What we’re reading: Some analysts expect dramatic changes and a short-term boost to the US economy, others predict continuity — and see Trump’s election reflecting a sea change in the global order

Although concrete proposals and key appointments have yet to be finalized, U.S. President-elect Donald Trump has certainly provided plenty of reason for observers to expect him to make radical economic policy changes. Some of the potential policy shifts signaled by statements made by Trump and his aides include big infrastructure spending, corporate and personal tax cuts, deregulation, replacing of the Obama Administration’s Affordable Care Act, and the renegotiation of trade deals. Economists have begun debating the impact such policies could have on the U.S. and global economy.

Harvard professor and former Reagan Administration economic adviser Martin Feldstein noted that Trump plans to found his infrastructure spending via a “deficit-neutral system of infrastructure tax credits” rather than commit to a Keynesian fiscal stimulus. He suggests it is unclear that this route would spur private-sector investment and generate the desired spending.
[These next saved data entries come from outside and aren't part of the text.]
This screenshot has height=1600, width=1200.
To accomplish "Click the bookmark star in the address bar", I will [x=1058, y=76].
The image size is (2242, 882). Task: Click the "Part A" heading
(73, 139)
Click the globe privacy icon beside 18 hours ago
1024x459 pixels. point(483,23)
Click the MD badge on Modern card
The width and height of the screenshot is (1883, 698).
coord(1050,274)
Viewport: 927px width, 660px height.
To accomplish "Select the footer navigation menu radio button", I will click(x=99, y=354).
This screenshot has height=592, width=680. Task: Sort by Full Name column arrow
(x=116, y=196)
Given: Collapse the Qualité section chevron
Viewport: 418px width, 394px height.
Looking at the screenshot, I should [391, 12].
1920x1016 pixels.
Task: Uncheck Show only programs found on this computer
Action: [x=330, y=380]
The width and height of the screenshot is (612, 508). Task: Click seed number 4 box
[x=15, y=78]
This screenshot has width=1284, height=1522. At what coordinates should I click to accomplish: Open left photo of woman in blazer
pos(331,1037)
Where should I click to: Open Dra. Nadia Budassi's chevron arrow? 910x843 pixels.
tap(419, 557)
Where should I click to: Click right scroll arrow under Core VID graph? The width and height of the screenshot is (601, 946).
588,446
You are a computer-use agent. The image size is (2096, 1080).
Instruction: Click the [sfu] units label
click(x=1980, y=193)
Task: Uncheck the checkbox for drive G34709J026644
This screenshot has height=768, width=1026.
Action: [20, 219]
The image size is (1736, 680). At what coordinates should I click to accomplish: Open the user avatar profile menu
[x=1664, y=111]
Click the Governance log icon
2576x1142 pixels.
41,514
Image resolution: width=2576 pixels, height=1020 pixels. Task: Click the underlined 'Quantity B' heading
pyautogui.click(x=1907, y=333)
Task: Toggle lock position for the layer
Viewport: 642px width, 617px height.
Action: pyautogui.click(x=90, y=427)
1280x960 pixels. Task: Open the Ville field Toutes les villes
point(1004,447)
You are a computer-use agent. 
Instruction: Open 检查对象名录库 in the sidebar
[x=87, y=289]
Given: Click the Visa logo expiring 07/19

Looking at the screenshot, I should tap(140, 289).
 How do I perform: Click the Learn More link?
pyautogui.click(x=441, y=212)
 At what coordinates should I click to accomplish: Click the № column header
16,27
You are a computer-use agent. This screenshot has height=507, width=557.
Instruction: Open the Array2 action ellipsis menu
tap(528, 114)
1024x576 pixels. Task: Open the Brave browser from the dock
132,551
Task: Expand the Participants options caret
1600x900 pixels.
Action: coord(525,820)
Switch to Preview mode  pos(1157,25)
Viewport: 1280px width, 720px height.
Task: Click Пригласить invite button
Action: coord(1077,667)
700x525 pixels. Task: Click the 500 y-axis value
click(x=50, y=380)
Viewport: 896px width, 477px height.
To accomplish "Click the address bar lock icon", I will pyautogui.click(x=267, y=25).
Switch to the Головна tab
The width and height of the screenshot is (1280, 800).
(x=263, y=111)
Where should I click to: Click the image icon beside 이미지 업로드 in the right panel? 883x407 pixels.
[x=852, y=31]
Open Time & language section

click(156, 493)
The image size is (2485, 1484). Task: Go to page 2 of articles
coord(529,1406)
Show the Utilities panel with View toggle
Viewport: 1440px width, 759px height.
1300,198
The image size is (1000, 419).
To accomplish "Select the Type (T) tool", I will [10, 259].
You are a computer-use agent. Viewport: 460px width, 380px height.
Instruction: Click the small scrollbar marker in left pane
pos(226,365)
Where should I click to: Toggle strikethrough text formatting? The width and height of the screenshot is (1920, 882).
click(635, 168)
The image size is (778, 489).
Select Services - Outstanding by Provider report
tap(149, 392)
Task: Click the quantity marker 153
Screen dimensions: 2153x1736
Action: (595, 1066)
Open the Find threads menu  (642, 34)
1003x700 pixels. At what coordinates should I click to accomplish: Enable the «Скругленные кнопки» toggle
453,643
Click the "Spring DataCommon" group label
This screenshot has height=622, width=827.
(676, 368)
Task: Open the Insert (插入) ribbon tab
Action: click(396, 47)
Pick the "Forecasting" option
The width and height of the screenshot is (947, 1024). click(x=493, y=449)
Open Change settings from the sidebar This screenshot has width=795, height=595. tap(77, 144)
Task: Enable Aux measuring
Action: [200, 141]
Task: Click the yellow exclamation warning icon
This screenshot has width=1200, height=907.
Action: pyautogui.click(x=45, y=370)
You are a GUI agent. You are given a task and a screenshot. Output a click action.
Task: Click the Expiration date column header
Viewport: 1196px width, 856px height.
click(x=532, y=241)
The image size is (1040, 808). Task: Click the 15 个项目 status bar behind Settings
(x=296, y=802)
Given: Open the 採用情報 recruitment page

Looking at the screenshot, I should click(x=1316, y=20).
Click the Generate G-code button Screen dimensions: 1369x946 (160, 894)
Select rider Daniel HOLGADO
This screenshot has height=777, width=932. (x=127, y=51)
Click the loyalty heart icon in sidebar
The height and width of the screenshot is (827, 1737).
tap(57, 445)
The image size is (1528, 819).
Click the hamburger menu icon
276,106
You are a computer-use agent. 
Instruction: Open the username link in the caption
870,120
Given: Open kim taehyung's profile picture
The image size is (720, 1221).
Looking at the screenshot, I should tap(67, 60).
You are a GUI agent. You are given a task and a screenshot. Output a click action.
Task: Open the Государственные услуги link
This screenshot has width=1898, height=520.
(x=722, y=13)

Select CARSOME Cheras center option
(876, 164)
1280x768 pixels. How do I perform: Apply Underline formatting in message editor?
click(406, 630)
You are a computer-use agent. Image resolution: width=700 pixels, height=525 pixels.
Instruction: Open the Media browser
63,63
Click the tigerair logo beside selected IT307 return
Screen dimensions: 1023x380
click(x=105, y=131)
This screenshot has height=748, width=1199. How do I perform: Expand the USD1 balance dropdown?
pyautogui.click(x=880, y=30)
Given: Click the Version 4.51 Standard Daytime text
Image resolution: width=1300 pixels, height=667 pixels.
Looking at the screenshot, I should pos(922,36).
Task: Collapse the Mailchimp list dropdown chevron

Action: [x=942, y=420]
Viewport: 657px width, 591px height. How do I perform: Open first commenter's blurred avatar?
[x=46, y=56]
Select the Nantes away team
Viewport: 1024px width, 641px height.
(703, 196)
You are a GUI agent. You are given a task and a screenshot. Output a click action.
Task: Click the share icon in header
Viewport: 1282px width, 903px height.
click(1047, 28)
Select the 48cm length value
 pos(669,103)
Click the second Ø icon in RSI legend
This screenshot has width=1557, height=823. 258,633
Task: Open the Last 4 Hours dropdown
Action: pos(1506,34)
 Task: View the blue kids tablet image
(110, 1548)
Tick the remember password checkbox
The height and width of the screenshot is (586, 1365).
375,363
Writing from a European perspective, Institute for New Economic Thinking Governing Board member Anatole Kaletsky predicts the global economy will benefit from Trump’s fiscal, tax-reform and deregulation policies that will boost U.S. GDP growth and bring geopolitical stability in the short term by reining in U.S. military intervention abroad. But he sees these elements accompanied by a downside in the form of rising trade protectionism, inflation, and another euro crisis.

Institute Chairman Adair Turner expects Trump’s protectionist statements and gestures to be largely symbolic, having limited impact on the global economy. A policy shift from monetary to fiscal stimulus is the right one, he argues.

Nobel laureate Paul Krugman expects the short-term effect of the Trump presidency will be better U.S. growth and that the trade tariffs he imposes will have limited costs, but in the long run he predicts a weakening of the living standards of the American working class.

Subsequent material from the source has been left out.